— Begin Provided records —

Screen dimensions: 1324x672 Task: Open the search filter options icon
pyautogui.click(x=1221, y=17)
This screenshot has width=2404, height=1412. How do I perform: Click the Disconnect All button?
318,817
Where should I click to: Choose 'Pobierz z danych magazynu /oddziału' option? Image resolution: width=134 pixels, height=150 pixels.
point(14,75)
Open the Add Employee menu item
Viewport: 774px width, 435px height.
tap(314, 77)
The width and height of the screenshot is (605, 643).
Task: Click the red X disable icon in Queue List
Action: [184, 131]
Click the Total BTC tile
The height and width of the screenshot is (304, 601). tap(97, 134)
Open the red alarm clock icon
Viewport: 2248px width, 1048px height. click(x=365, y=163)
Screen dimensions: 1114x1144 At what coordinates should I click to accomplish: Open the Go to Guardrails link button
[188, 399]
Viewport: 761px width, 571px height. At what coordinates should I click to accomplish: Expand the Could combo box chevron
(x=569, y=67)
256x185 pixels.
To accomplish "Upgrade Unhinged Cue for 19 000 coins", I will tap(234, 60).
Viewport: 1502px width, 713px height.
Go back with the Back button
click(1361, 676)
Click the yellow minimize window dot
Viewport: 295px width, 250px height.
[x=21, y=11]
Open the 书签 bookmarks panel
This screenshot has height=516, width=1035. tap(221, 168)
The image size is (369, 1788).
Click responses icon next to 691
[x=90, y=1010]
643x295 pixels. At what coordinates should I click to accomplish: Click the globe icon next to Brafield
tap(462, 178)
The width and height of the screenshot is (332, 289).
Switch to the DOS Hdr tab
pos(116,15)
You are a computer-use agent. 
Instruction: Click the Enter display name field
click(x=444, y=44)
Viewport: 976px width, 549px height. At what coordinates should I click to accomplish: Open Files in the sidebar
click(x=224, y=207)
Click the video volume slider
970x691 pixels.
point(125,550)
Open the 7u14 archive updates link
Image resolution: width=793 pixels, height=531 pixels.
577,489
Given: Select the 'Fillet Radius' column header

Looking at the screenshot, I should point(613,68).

— End Provided records —

- What to produce
Rename "Screen dimensions" to "Display size" everywhere in the listing, and reproduce the listing with nothing else altered.

- Correct response
Display size: 1324x672 Task: Open the search filter options icon
pyautogui.click(x=1221, y=17)
This screenshot has width=2404, height=1412. How do I perform: Click the Disconnect All button?
318,817
Where should I click to: Choose 'Pobierz z danych magazynu /oddziału' option? Image resolution: width=134 pixels, height=150 pixels.
point(14,75)
Open the Add Employee menu item
Viewport: 774px width, 435px height.
tap(314, 77)
The width and height of the screenshot is (605, 643).
Task: Click the red X disable icon in Queue List
Action: [184, 131]
Click the Total BTC tile
The height and width of the screenshot is (304, 601). tap(97, 134)
Open the red alarm clock icon
Viewport: 2248px width, 1048px height. click(x=365, y=163)
Display size: 1114x1144 At what coordinates should I click to accomplish: Open the Go to Guardrails link button
[188, 399]
Viewport: 761px width, 571px height. At what coordinates should I click to accomplish: Expand the Could combo box chevron
(x=569, y=67)
256x185 pixels.
To accomplish "Upgrade Unhinged Cue for 19 000 coins", I will tap(234, 60).
Viewport: 1502px width, 713px height.
Go back with the Back button
click(1361, 676)
Click the yellow minimize window dot
Viewport: 295px width, 250px height.
[x=21, y=11]
Open the 书签 bookmarks panel
This screenshot has height=516, width=1035. tap(221, 168)
The image size is (369, 1788).
Click responses icon next to 691
[x=90, y=1010]
643x295 pixels. At what coordinates should I click to accomplish: Click the globe icon next to Brafield
tap(462, 178)
The width and height of the screenshot is (332, 289).
Switch to the DOS Hdr tab
pos(116,15)
You are a computer-use agent. 
Instruction: Click the Enter display name field
click(x=444, y=44)
Viewport: 976px width, 549px height. At what coordinates should I click to accomplish: Open Files in the sidebar
click(x=224, y=207)
Click the video volume slider
970x691 pixels.
point(125,550)
Open the 7u14 archive updates link
Image resolution: width=793 pixels, height=531 pixels.
577,489
Given: Select the 'Fillet Radius' column header

Looking at the screenshot, I should point(613,68).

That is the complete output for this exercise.